Di sofa utama, duduklah Bai Zhenguo, kepala keluarga, dengan wajah dingin penuh otoritas. Di sampingnya, Madam Qin Ruyan, ibu tiri Bai Lian, tersenyum miring penuh ejekan. Sementara di sisi lain, Bai Yining, adik tiri yang manja, memainkan ponselnya sambil melirik Bai Lian dengan tatapan merendahkan.
“Barang-barang ibumu?” Bai Zhenguo meletakkan cangkir tehnya dengan keras, menimbulkan suara yang menusuk telinga. “Kau meninggalkan keluarga ini dua tahun lalu, dan kini berani-beraninya datang menuntut?”

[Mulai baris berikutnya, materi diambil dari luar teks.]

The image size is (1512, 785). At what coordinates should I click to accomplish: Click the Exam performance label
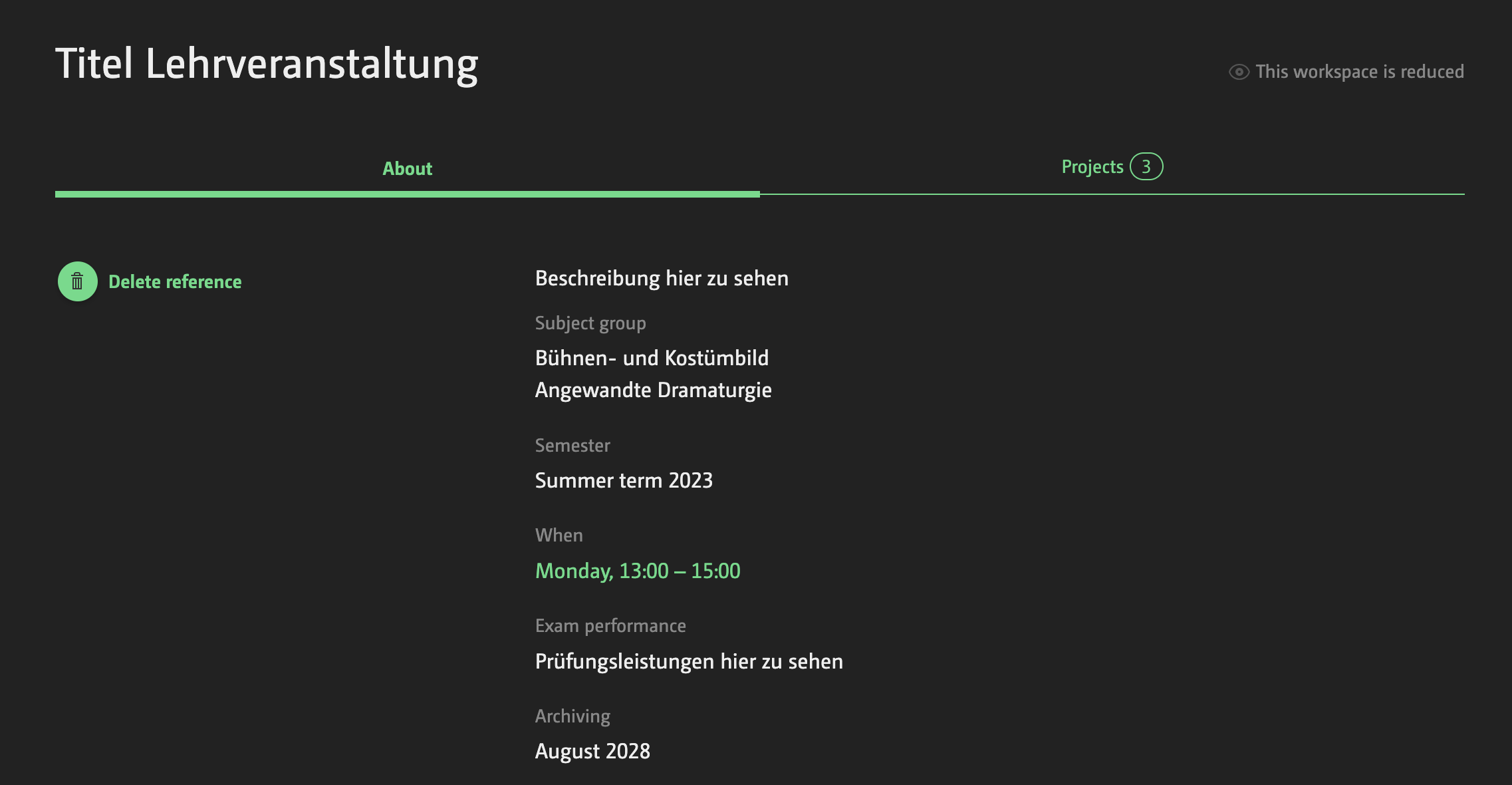coord(610,626)
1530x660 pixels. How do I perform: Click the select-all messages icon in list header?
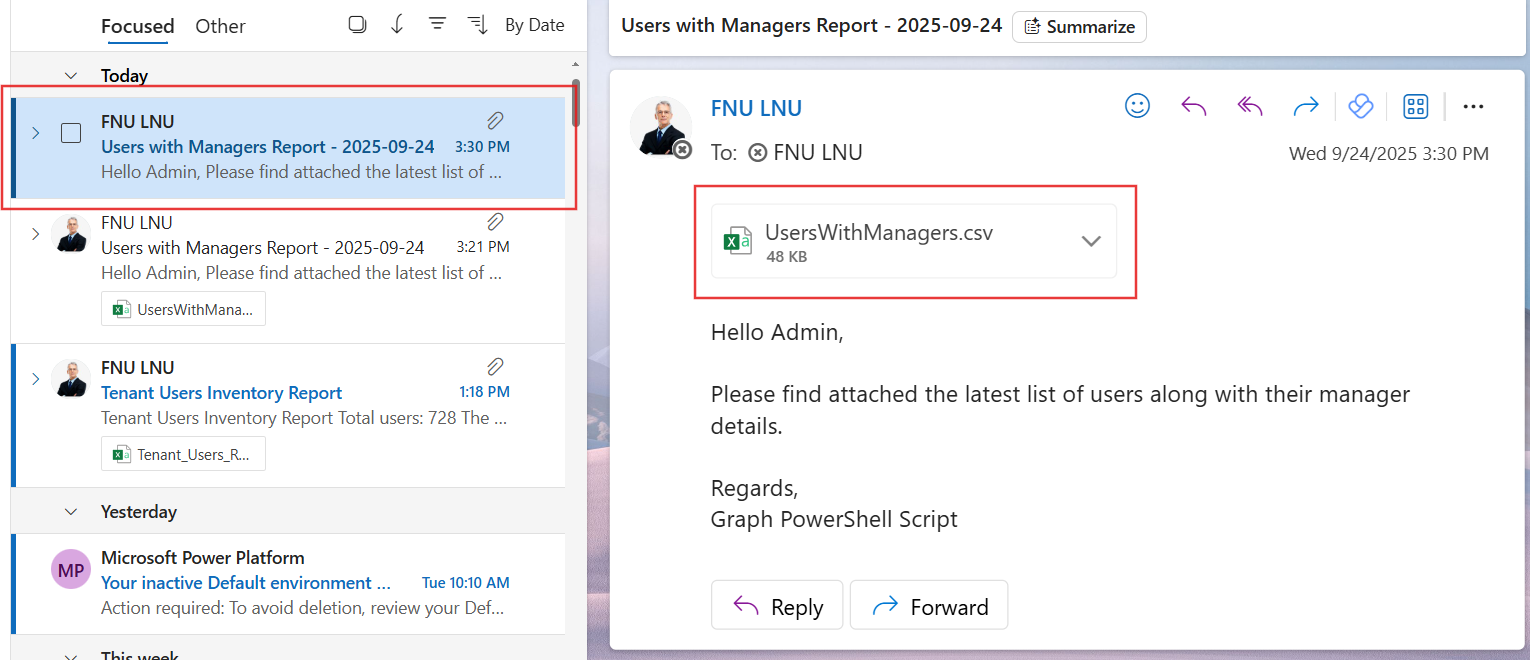(x=357, y=25)
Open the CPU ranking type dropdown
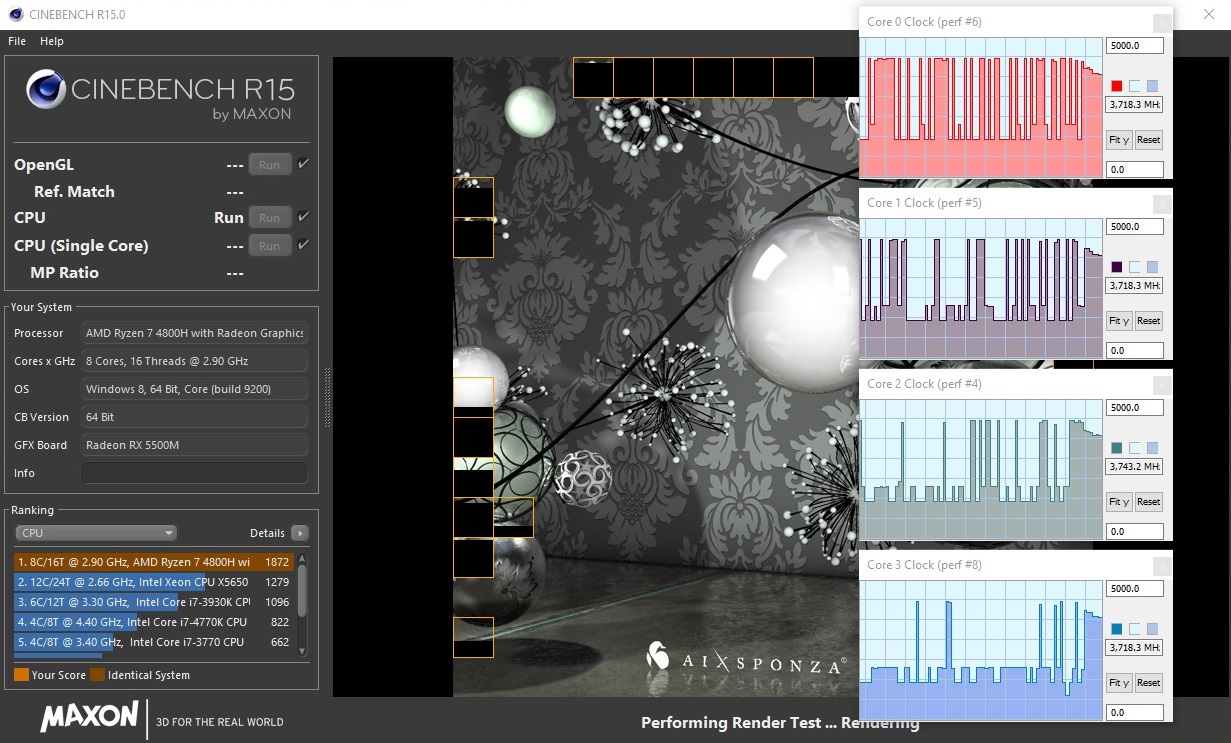The height and width of the screenshot is (743, 1231). (96, 533)
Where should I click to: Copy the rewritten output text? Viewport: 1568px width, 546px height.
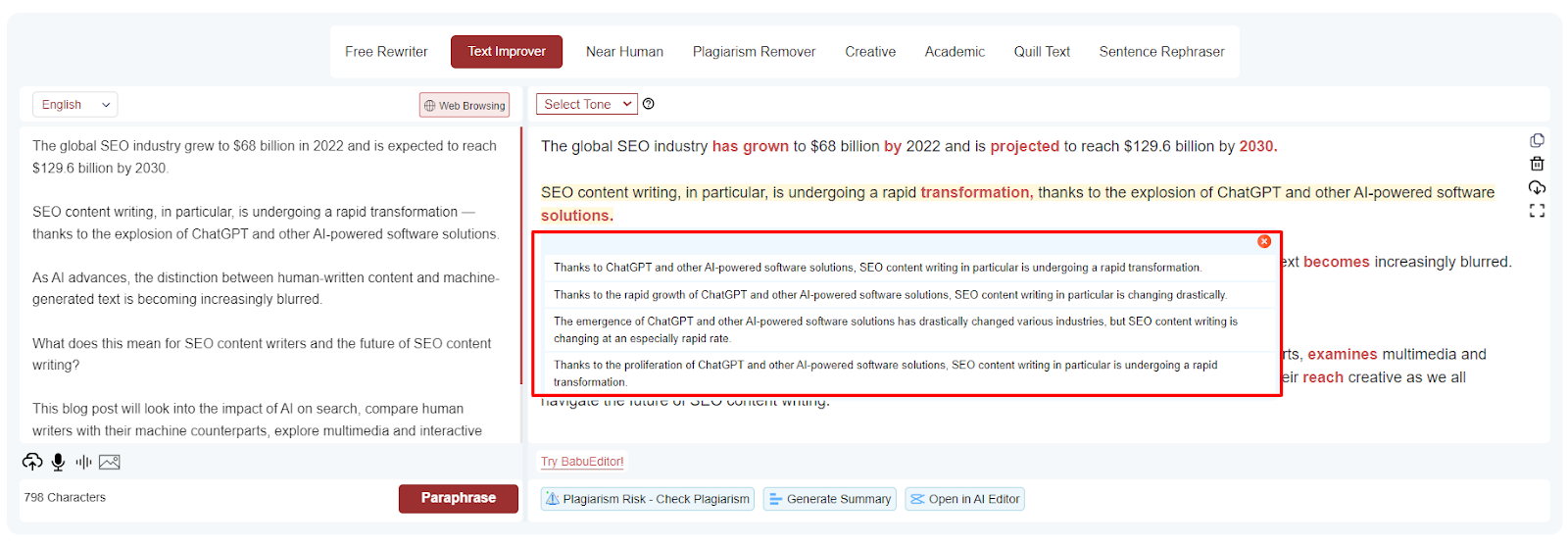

Bai Lian mengepalkan tangannya. “Aku memang meninggalkan rumah ini, karena aku tak tahan melihat kalian memperlakukan peninggalan Ibu seperti sampah. Tapi aku putri kandungnya, aku berhak—”
“Berhak?” Qin Ruyan menyela dengan tawa dingin. “Kau pikir dunia ini berjalan hanya dengan kata ‘berhak’? Kalau kau benar-benar ingin mengambil peninggalan ibumu, tunjukkan kalau kau memang layak. Kalau tidak, jangan mimpi!”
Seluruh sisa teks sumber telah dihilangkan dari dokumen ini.